The Nightmare Machine uses deep-learning algorithms (and possibly evil spirits) to turn ordinary images of people and places into scary ones. To help the AI learn maximum spookiness, the public is invited to rate the faces as "scary" or "not scary." (Sorry, no option for kinda scary depending on your mood.)

Here's the "toxic city" algorithm making Capitol Hill in Washington D.C. extra scary.

Nightmare Machine

The Halloween-perfect project comes from MIT Media Lab's Scalable Cooperation group, which studies how technology is reshaping the nature of human cooperation.

Researchers Pinar Yanardag, Manuel Cebrian and Iyad Rahwan programmed the Nightmare Machine to render images in a number of horror styles.

You'll see a Louvre Museum relocated to the burning flames of hell, for example, a blood-soaked Roman Colosseum and a Capitol Hill bathed in toxins that blacken the sky.

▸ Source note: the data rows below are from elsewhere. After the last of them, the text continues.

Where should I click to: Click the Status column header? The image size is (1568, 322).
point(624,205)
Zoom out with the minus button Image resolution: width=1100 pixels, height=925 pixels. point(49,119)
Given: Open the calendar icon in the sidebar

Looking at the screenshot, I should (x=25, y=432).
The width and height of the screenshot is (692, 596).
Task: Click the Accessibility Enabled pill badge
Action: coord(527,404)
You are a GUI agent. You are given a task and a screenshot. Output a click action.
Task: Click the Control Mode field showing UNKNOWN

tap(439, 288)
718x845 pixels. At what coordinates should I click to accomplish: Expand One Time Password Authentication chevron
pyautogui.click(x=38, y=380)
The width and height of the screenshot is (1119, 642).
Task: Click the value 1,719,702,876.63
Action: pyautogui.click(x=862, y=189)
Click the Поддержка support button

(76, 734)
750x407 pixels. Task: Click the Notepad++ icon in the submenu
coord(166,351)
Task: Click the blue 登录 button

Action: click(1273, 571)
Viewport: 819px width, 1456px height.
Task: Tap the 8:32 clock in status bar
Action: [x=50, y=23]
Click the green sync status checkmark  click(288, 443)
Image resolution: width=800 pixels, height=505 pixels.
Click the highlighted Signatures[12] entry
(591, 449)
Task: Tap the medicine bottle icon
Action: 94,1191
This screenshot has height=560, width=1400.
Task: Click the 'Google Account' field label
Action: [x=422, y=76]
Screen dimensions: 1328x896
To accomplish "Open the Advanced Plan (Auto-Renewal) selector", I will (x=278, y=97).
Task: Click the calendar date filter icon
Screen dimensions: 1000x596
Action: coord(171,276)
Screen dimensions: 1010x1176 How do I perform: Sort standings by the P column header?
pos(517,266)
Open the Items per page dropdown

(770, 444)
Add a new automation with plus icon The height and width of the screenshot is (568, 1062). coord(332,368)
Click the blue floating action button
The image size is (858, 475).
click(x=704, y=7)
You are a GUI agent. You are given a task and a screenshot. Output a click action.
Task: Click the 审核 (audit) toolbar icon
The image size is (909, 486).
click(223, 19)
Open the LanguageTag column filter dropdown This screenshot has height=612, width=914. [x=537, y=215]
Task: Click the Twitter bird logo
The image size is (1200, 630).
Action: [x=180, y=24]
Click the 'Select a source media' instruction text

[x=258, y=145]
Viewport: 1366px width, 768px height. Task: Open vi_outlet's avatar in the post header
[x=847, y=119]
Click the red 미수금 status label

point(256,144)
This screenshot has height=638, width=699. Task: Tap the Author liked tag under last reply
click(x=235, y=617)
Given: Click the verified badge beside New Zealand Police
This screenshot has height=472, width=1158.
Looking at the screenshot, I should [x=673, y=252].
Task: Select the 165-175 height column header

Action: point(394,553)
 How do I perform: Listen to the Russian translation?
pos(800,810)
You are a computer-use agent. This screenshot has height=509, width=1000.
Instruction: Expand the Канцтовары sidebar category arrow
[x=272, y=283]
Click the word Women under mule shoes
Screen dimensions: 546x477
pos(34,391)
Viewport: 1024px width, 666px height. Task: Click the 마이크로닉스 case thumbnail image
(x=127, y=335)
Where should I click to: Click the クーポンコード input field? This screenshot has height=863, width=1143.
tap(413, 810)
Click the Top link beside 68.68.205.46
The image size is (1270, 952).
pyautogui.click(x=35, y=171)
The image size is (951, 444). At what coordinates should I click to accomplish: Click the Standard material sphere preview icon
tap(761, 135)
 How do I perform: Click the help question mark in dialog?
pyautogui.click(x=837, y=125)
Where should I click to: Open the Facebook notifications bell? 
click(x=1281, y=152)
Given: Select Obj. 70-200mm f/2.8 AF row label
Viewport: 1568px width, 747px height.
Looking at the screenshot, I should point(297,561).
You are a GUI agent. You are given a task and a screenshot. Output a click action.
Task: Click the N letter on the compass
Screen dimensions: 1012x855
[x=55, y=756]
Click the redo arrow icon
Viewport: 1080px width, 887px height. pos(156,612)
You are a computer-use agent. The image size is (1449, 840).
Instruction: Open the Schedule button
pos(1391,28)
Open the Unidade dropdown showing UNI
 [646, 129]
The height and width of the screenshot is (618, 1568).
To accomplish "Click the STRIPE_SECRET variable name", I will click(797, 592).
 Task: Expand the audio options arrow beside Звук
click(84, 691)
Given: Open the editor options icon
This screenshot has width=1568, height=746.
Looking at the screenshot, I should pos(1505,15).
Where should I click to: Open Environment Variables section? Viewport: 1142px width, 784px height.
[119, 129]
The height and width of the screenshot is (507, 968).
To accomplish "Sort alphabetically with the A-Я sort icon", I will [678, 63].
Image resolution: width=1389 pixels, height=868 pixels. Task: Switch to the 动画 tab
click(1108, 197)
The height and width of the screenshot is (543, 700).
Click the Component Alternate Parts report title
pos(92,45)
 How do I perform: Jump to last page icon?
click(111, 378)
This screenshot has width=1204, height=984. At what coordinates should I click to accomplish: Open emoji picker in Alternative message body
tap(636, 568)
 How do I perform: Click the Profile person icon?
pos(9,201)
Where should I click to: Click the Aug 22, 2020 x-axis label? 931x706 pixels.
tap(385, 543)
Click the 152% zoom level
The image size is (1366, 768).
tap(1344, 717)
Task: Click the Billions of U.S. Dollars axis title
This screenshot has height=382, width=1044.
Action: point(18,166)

And yes, that is a creepified image from the recent US presidential town hall debate you're looking at below.

"Creating a visceral emotion such as fear remains one of the cornerstones of human creativity," reads a description of the project. "This challenge is especially important in a time where we wonder what the limits of artificial intelligence are: can machines learn to scare us?"

Judging from the bridge that's melting and oozing creepiness onto the Bay Area, the answer is yes.